Boyle seems to have drawn his inspiration from Bollywood, which over the years has brought the poverty-stricken reality of Bombay/Mumbai on the screen through the likes of a “Salaam Bombay” or a “Satya”. The movie is a tell-tale of all that is wrong with India, only this time it is an outsider who brings to us the plight of slum dwellers, communal riots, the beggar mafia, the fleecing of foreign tourists, the prosti*ute business, the underworld, the abusive police alongside an eternal love and longing – all in Bollywood eshtyle!


I don’t understand the criticism that is being heaped on the movie about it depicting our country in a negative light. Boyle has presented what our filmmakers have been doing for decades. The film captures the darker shades of Mumbai but hasn’t everyone from RGV to Madhur Bhandarkar done it before. I would honour the director’s prerogative to not sugarcoat his subject, even if it means stringing in cliché after cliché.


Some of us have gone ahead and challenged the film for projecting India as a “Third World dirty underbelly developing nation”. In fact, I believe it is quite the opposite. Alongside all that is shown as wrong, there is an undercurrent of hope that flows throughout the film. The film manifests the much-talked about “spirit of Mumbai” through there silence of the protagonist. The ability of the characters to survive against all odds, come what may, forms the fabric of the screenplay.
************
BRIEF A → Print the passage of the film review starting at "I don’t understand" and ending at "cliché after cliché.", copying it word for word.

DATA RECORDS →
************
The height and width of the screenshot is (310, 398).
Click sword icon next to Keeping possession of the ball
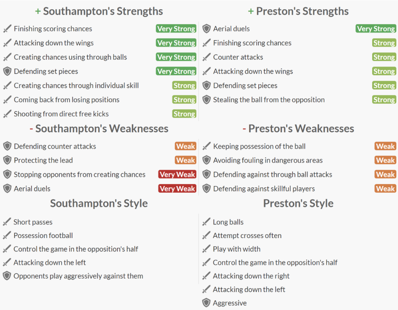tap(206, 146)
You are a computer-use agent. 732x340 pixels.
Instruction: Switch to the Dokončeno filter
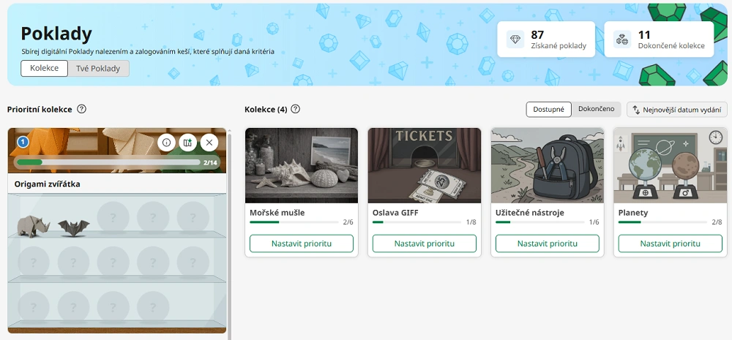(x=596, y=109)
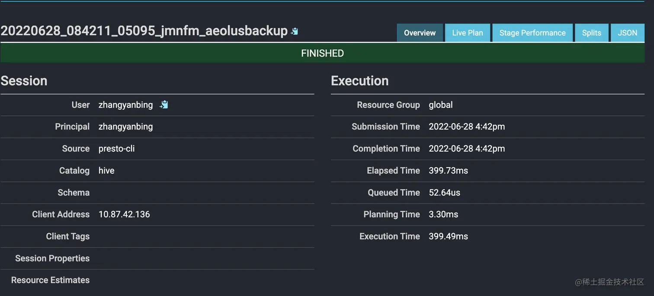Click the Submission Time value
The height and width of the screenshot is (296, 654).
[466, 127]
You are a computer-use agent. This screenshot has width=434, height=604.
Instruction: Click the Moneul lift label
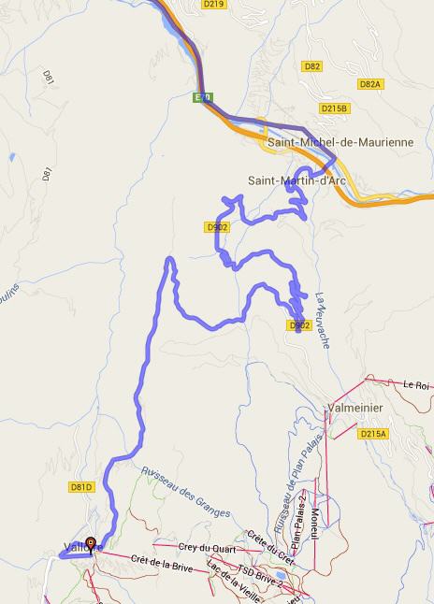[x=315, y=524]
************
BRIEF B → Repeat the records starting at the first line and ending at the line that contains "tap(206, 146)", requests included. Scale every coordinate in the answers by 0.6, rounding to whole numbers with halves going up, and leave the pictures out.

CORRECT OUTPUT A →
I don’t understand the criticism that is being heaped on the movie about it depicting our country in a negative light. Boyle has presented what our filmmakers have been doing for decades. The film captures the darker shades of Mumbai but hasn’t everyone from RGV to Madhur Bhandarkar done it before. I would honour the director’s prerogative to not sugarcoat his subject, even if it means stringing in cliché after cliché.

CORRECT OUTPUT B →
The height and width of the screenshot is (310, 398).
Click sword icon next to Keeping possession of the ball
tap(124, 88)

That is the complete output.